• EXTRACTED DATA:

=== Section Start ===

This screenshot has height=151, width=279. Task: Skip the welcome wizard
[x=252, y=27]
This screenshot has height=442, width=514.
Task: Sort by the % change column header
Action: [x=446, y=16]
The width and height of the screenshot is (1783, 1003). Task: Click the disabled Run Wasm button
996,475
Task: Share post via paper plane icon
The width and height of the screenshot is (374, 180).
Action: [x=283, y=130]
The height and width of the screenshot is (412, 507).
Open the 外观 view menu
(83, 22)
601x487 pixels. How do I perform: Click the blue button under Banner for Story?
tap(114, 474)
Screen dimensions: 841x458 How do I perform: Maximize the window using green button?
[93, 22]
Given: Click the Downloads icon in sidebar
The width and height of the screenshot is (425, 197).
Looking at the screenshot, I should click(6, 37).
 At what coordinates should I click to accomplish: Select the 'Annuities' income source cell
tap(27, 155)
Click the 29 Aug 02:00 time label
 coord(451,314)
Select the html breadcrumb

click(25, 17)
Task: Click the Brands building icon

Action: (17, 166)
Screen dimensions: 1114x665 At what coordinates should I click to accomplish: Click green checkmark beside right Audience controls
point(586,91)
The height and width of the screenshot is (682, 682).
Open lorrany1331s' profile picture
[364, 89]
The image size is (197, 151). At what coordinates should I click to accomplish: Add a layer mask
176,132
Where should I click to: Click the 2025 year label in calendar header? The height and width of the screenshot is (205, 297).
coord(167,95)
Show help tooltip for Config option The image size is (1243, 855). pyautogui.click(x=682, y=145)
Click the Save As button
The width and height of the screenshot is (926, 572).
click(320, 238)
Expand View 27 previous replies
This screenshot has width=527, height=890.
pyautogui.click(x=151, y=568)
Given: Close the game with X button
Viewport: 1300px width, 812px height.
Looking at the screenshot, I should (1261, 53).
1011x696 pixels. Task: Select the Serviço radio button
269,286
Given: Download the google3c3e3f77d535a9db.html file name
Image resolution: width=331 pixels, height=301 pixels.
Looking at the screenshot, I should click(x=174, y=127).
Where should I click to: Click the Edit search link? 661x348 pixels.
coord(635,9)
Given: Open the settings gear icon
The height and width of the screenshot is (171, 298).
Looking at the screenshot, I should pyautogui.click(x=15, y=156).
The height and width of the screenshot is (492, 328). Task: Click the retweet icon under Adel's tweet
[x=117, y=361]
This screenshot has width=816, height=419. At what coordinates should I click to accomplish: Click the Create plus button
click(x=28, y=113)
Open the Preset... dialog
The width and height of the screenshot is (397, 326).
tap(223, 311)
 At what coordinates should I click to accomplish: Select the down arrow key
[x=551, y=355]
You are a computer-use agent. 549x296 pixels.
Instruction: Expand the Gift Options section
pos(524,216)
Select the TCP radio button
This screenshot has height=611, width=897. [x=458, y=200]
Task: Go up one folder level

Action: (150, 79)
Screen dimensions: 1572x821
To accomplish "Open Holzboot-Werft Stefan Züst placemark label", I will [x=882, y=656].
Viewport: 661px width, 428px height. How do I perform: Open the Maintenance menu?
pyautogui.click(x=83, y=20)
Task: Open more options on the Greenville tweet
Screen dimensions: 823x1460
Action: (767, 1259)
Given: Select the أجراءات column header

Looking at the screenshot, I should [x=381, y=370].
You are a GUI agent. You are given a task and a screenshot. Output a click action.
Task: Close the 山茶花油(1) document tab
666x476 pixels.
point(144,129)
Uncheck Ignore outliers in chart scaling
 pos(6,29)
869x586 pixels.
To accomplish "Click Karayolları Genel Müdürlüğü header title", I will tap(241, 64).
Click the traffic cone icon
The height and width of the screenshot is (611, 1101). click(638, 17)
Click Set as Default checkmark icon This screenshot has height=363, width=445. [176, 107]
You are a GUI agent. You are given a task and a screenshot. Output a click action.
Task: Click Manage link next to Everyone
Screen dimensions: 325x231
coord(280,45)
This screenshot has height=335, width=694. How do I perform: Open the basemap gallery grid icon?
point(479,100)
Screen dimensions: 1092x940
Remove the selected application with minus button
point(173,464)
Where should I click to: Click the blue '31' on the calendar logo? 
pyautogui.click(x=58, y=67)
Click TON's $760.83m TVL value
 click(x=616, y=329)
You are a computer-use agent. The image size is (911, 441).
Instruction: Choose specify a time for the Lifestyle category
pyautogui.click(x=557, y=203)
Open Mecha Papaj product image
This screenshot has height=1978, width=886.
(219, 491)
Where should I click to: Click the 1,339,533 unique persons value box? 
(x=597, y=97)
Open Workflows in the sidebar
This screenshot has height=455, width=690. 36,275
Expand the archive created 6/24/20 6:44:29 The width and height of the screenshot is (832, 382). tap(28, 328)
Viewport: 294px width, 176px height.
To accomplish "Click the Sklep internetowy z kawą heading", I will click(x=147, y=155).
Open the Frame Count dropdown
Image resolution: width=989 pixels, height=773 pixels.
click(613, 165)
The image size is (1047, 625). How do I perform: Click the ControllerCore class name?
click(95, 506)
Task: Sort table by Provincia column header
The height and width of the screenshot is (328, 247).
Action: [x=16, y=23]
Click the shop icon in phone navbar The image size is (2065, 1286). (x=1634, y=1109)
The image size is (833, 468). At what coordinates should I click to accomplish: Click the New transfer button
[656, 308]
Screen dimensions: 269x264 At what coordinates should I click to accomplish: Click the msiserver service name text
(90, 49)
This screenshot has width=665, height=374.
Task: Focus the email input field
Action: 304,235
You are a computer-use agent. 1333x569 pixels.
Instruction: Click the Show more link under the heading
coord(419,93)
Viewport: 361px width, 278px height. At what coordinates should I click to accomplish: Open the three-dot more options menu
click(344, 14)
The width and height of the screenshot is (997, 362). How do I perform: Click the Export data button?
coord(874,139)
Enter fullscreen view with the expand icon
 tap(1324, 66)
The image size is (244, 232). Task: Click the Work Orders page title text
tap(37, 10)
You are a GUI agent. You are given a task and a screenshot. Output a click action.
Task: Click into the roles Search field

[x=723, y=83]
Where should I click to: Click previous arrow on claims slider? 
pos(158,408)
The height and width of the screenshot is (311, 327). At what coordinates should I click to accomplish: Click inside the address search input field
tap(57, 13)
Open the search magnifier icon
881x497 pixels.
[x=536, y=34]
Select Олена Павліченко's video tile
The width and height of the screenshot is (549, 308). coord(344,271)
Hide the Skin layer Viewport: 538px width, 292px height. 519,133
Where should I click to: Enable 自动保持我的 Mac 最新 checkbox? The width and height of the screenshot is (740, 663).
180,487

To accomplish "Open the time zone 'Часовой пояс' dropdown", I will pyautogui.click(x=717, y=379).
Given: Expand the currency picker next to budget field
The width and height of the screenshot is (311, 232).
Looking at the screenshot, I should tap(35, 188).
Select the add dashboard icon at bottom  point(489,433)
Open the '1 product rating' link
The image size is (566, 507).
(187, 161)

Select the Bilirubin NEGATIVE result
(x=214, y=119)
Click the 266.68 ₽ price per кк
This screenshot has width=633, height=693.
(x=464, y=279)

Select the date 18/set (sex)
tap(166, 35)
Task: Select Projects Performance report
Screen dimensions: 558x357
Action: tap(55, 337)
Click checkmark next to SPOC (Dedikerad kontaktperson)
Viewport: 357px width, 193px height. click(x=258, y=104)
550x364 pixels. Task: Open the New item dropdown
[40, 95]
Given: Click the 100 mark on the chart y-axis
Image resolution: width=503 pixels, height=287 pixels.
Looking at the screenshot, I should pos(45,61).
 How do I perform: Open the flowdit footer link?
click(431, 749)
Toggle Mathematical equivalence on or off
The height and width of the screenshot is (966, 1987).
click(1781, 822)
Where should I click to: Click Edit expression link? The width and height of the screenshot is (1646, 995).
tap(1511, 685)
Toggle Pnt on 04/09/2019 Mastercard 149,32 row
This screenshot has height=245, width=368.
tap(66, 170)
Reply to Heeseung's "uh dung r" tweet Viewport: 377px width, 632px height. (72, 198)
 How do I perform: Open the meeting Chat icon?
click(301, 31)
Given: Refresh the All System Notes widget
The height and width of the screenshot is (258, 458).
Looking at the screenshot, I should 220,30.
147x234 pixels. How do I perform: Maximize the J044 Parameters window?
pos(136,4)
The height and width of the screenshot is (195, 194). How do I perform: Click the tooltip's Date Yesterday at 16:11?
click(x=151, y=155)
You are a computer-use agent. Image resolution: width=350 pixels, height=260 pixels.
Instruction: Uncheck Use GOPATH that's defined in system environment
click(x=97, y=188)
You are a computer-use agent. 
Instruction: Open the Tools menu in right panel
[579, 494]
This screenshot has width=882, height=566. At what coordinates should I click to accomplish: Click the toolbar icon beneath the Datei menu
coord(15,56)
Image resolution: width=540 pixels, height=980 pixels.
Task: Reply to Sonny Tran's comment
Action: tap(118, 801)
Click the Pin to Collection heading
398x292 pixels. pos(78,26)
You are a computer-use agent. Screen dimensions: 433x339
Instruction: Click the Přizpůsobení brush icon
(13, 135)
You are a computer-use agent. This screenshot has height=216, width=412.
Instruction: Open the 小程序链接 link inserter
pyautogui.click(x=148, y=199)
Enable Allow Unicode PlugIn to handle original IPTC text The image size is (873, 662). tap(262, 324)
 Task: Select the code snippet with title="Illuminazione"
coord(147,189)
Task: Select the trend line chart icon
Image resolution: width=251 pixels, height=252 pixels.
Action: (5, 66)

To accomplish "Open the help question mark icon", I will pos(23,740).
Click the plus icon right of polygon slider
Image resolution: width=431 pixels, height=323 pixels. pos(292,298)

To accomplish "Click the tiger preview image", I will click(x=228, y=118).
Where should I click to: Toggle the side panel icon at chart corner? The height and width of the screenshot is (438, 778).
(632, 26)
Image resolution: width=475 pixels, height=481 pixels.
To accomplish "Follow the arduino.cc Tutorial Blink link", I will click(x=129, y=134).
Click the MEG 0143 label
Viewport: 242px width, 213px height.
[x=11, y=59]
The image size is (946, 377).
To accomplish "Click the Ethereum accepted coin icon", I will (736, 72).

=== Section End ===

• WORK ITEM: Output, from the data above, the lines from the line with "550x364 pixels. Task: Open" to the line with "You are a computer-use agent. Screen" exactly as they stand, both ends included and nothing else.

• RESPONSE TO THE TASK:
550x364 pixels. Task: Open the New item dropdown
[40, 95]
Given: Click the 100 mark on the chart y-axis
Image resolution: width=503 pixels, height=287 pixels.
Looking at the screenshot, I should pos(45,61).
 How do I perform: Open the flowdit footer link?
click(431, 749)
Toggle Mathematical equivalence on or off
The height and width of the screenshot is (966, 1987).
click(1781, 822)
Where should I click to: Click Edit expression link? The width and height of the screenshot is (1646, 995).
tap(1511, 685)
Toggle Pnt on 04/09/2019 Mastercard 149,32 row
This screenshot has height=245, width=368.
tap(66, 170)
Reply to Heeseung's "uh dung r" tweet Viewport: 377px width, 632px height. (72, 198)
 How do I perform: Open the meeting Chat icon?
click(301, 31)
Given: Refresh the All System Notes widget
The height and width of the screenshot is (258, 458).
Looking at the screenshot, I should 220,30.
147x234 pixels. How do I perform: Maximize the J044 Parameters window?
pos(136,4)
The height and width of the screenshot is (195, 194). How do I perform: Click the tooltip's Date Yesterday at 16:11?
click(x=151, y=155)
You are a computer-use agent. Image resolution: width=350 pixels, height=260 pixels.
Instruction: Uncheck Use GOPATH that's defined in system environment
click(x=97, y=188)
You are a computer-use agent. 
Instruction: Open the Tools menu in right panel
[579, 494]
This screenshot has width=882, height=566. At what coordinates should I click to accomplish: Click the toolbar icon beneath the Datei menu
coord(15,56)
Image resolution: width=540 pixels, height=980 pixels.
Task: Reply to Sonny Tran's comment
Action: tap(118, 801)
Click the Pin to Collection heading
398x292 pixels. pos(78,26)
You are a computer-use agent. Screen dimensions: 433x339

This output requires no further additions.